Jamal Kashoggi

Many of us remember how Jamal Kashoggi was tortured to death in the most slow and medically precise way by a top Saudi surgeon with a team of assistants. It is believed MBS instructed this manner of death to the team who carried it out. But it reflects how hatred mixed with intense fear can become so intense over time that it can twist the mind of a human being to actually take pleasure in such sadistic acts.

The history of humankind is littered with facts of horrific cruelty to our fellow man. In the 21st century we add the menace of Spyware to track down our prey.

What did Jamal do to instil such fear and hatred?

It is a good moment to reflect on the duty to speak out against authoritarian rule. Our late colleague wrote on Sept. 18, 2017, that he hadn’t protested initially when some friends in Saudi Arabia were wrongly arrested, but then decided he must. “I am raising my voice. To do otherwise would betray those who languish in prison. I can speak when so many cannot.” For his principled stand, Khashoggi was drugged and dismembered by a Saudi hit squad.

https://www.washingtonpost.com/opinions/2021/10/01/honor-jamal-khashoggi-pursue-his-dream

And how was the trap laid? Jamal had fled to Washington, DC to protect his wife and family. He felt isolated and depressed that he could not tell the world about the unsettling events now happening in his beloved country.

He met a friend who supported him. She was a stewardess on Egyptian airlines. She suggested Jamal write for the Washington Post, thinking, no doubt,  he would be safe working for such a prestigious news outlet.

He took up her advice and felt now he could help his country by exposing the deteriorating situation he considered was taking place under the new regime in Saudi.

She became his wife and, unknown to her, her phone was infected with Pegasus spyware. This enabled Jamal’s murderers to lure him to his place of execution, much to the outrage of the Turkish president once he learned his country had been used for such a horrific act of barbarity.

https://www.washingtonpost.com/investigations/2021/07/18/takeaways-nso-pegasus-project/

In reading the Pegasus book by Richard and Rigaud, the methodology to prove how this happened is described, and it took the courage, skill, determination and high risk endeavour to bring the facts about NSO spyware to light.

2023: The stunning Amnesty International Security Lab work published 2021, reappears in India:

https://securitylab.amnesty.org/latest/2023/12/india-damning-new-forensic-investigation-reveals-repeated-use-of-pegasus-spyware-to-target-high-profile-journalists/

And as fast as the Security Lab team raced to keep up with NSO intricate concealment of their spyware presence, the Security Lab still produced the evidence which was so profound and clear and could not be denied.

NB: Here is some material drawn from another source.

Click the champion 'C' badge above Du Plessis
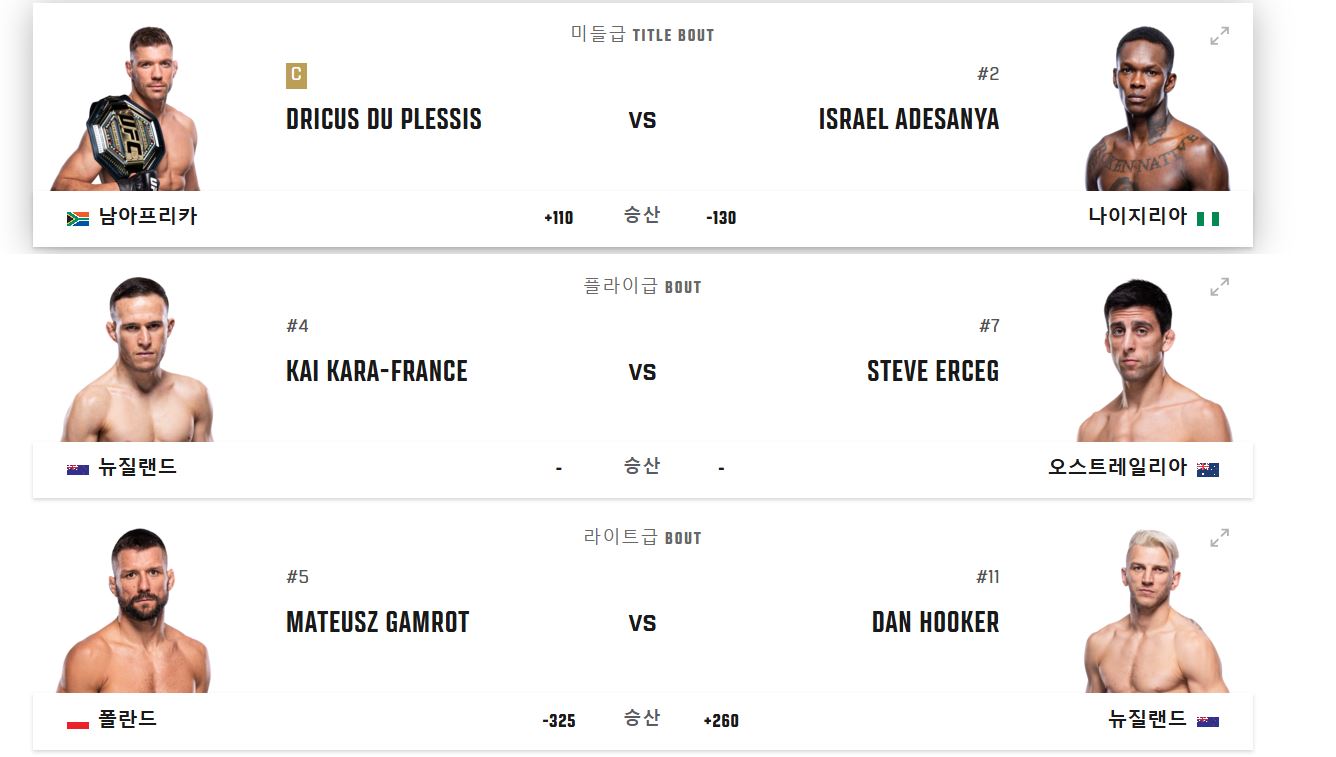1336x757 pixels. [294, 75]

Jamal, like many journalists who try to free their country of oppressive and corrupt regimes, risk their lives because they love their country and, by speaking truth to power, hope to bring freedom to their people.

And what do we learn about the ‘white hat washing’ NSO carried out whilst in full knowledge its spyware was in the hands of well known human rights abusers such as in Azerbaijan, where the Aliyev government ranks in the bottom 15 percent of countries in the World Bank’s Control of Corruption in 2019? This was the year Pegasus was unleashed on victims such as Khadija, an Azeri journalist.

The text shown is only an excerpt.